PRPK regulates Rab35 expression levels. A, Rab35 expression levels evaluated by immunoblotting in COS7 cells transfected with PRPK WT or PRPK KD. Untransfected cells were used as a control. B, Quantification of Rab35 expression shown in A. n = 3; one-way ANOVA with Dunnett's post-test (*p < 0.05). C, Rab35 expression levels in embryonic brain from MAP1B WT or KO mice. D, Quantification of Rab35 expression shown in B. n = 3; unpaired Student's t test (*p < 0.05). E, Rab11 expression in COS7 cells expressing PRPK WT or PRPK KD. Untransfected cells were used as a control. F, Quantification of Rab11 expression shown in E. n = 3; one-way ANOVA with Dunnett's post-test (no statistically significant differences were observed).

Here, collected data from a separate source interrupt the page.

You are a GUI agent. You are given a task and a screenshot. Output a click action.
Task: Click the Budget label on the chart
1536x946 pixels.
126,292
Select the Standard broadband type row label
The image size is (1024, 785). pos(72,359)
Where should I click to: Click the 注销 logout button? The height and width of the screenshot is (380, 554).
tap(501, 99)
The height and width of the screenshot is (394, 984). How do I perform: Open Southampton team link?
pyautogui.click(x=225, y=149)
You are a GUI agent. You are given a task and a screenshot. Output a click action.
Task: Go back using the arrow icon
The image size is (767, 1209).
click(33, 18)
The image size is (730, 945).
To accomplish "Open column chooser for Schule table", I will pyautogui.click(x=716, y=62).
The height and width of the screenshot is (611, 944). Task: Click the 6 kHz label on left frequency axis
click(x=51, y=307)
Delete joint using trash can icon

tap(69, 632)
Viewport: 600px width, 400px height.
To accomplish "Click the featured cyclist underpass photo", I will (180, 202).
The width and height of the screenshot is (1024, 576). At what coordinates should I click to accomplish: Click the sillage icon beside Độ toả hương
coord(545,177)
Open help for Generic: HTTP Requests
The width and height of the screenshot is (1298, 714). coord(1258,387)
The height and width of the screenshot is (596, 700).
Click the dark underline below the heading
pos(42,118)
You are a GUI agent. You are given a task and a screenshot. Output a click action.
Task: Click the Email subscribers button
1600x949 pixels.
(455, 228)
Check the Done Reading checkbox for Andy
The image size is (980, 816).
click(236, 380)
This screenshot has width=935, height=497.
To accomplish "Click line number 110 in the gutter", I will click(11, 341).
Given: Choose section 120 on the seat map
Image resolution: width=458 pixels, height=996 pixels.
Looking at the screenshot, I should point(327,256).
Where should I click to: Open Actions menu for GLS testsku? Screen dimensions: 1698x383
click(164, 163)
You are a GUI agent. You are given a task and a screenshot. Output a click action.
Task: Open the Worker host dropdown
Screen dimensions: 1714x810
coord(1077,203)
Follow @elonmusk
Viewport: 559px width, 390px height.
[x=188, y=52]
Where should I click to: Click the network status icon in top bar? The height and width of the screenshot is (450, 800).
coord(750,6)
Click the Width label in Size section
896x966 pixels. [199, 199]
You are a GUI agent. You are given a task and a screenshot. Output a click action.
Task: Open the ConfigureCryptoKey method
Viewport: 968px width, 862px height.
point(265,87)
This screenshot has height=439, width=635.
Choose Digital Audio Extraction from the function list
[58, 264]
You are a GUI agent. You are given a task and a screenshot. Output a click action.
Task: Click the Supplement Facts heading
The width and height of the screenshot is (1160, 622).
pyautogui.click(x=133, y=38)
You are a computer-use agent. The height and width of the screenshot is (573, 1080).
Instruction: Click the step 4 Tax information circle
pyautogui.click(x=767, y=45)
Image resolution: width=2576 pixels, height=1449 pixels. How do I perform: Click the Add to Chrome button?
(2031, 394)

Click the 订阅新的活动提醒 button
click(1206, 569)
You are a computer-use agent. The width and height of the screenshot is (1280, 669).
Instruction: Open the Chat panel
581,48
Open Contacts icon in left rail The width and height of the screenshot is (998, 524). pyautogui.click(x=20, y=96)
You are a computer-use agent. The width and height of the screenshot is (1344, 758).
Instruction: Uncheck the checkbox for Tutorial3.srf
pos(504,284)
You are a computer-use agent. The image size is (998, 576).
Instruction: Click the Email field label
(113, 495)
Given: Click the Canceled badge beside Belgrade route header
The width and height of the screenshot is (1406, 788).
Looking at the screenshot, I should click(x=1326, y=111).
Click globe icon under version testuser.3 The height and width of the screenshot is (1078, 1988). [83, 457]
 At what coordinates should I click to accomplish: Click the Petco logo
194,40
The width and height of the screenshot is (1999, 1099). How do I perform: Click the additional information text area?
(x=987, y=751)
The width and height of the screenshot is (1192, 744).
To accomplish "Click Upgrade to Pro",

G, Two DIV cultured neurons were treated with DMSO or nocodazole 20 μm for 4 h, and then processed for immunoblotting. Rab35 expression remains unaffected between conditions. H, Quantification of Rab35 expression shown in C. n = 3; unpaired Student's t test (no statistically significant differences were observed). I, Brain protein extracts derived from WT and tau KO mice were analyzed with anti tau-1 and anti Rab35. In the KO brain, tau-1 immunoreactivity was absent, and Rab35 levels were unmodified. J, Quantification of Rab35 expression from A. n = 3; unpaired Student's t test (no statistically significant differences were observed). K, COS7 cells expressing PRPK WT alone or cotransfected with PRPK WT and LC1-myc were used to assess Rab35 expression levels. L, Quantification of Rab35 expression. n = 3; unpaired Student's t test (*p < 0.05). M, COS7 cells expressing PRPK WT alone or cotransfected with PRPK WT and Tau were used to assess Tab35 expression levels. N, Quantification of Rab35 expression. n = 3; unpaired Student's t test (*p < 0.05).